Peasants and Miners Strikes Expand from Catatumbo to other Regions

The national strikes that have been going on for the last month are now increasing in rural Colombia as peasants protest the economic crisis resulting from the failure of the neoliberal economic model.
Nazih Richani 7/17/2013

 

The peasants of Catatumbo have been on strike for over a month while the government is refusing to review its coca eradication plans without first accepting an alternative crop substitution strategy. There have also been disputes over the designation of seven municipalities in the Catatumbo as Peasant Reserves put in place by the Law 160 of 1994 that protects the peasants’ subsistence economy from the encroachments of multinational corporations and local capital. Now small-scale, independent miners—consisting of about two million families—are on strike against new mining laws they fear will destroy their only source of livelihood. At the same time, small coffee growers are again protesting the government‘s lack of compliance to fulfill the financial support they agreed to provide only months ago. This sector alone supports more than 500,000 families.

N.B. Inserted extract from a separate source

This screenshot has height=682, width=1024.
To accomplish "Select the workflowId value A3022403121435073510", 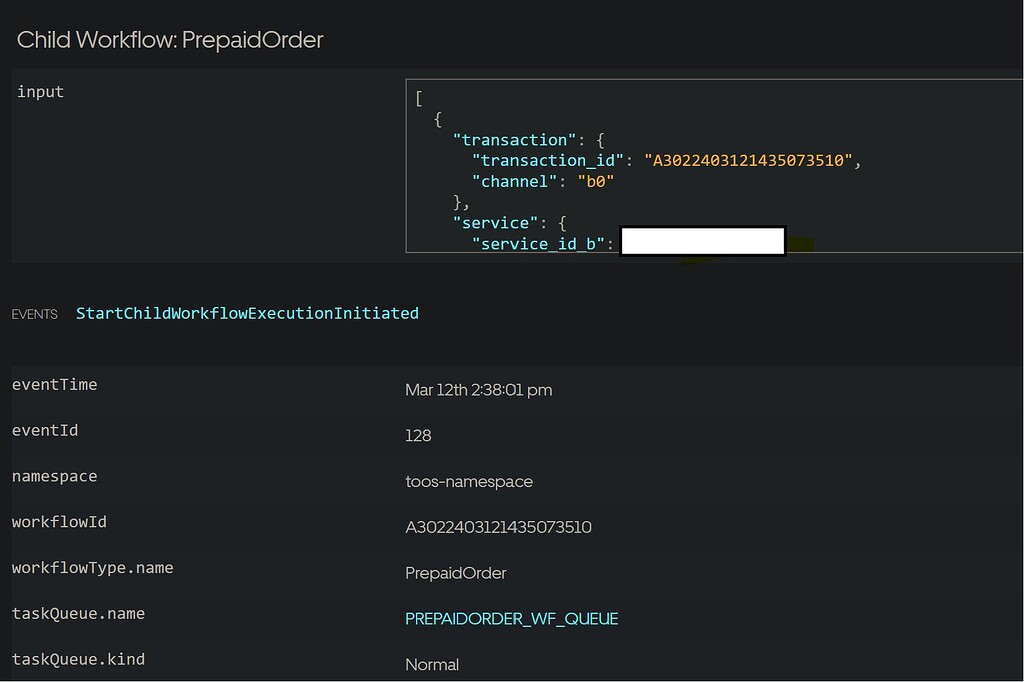I will (500, 527).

1913 Photo Credit: Daniel Reina Romero/Semana

These miners' and the small-coffee growers' strikes are scheduled for the 17 and the 19 of July. An urgent question is raised about the significance and the underlying causes and eventual repercussions of these growing rural protests.

These are expressions of the deep-rooted crisis of the neo-liberal economic model that Colombia adopted two decades ago. This model is exhausted and is exacerbated by one of its main consequences: rentier-capital, which is transforming the country into an exporter of raw material (coal, gold, oil, and others) and a few other cash crops, all of which are detrimental to a sustainable economic development. Succinctly put, the neo-liberal economy and the corollaries of free trade regimes have shackled the Colombian economy to a global division of labor in which its agriculture, industry, and manufacturing have little room to grow.

Under this emerging political economy, the rural population—about 35% of the country’s population—is not expected to enter the industrial economy, but instead continues to fall further into poverty, and this is the heart of the problem. Rural small-scale producers (farmers, miners, coffee growers) and subsistence peasants are anti-systemic forces fighting against the grinding machines of capital fighting to stay afloat. If these economic trends are not reversed, the post-conflict era looks very turbulent.

In the event that peace agreements are signed with Colombia's Marxist rebels, a post-conflict pacification period requires economic policies that protect small-scale producers—which constitute the majority of the rural population—and those in turn will help in securing food and peace. These people have to become stakeholders, otherwise the stockholders in Bogota and Wall Street will not be able to get a good night's sleep.

 


 

Nazih Richani is the Director of Latin American studies at Kean University. He blogs at nacla.org/blog/cuadernos-colombianos.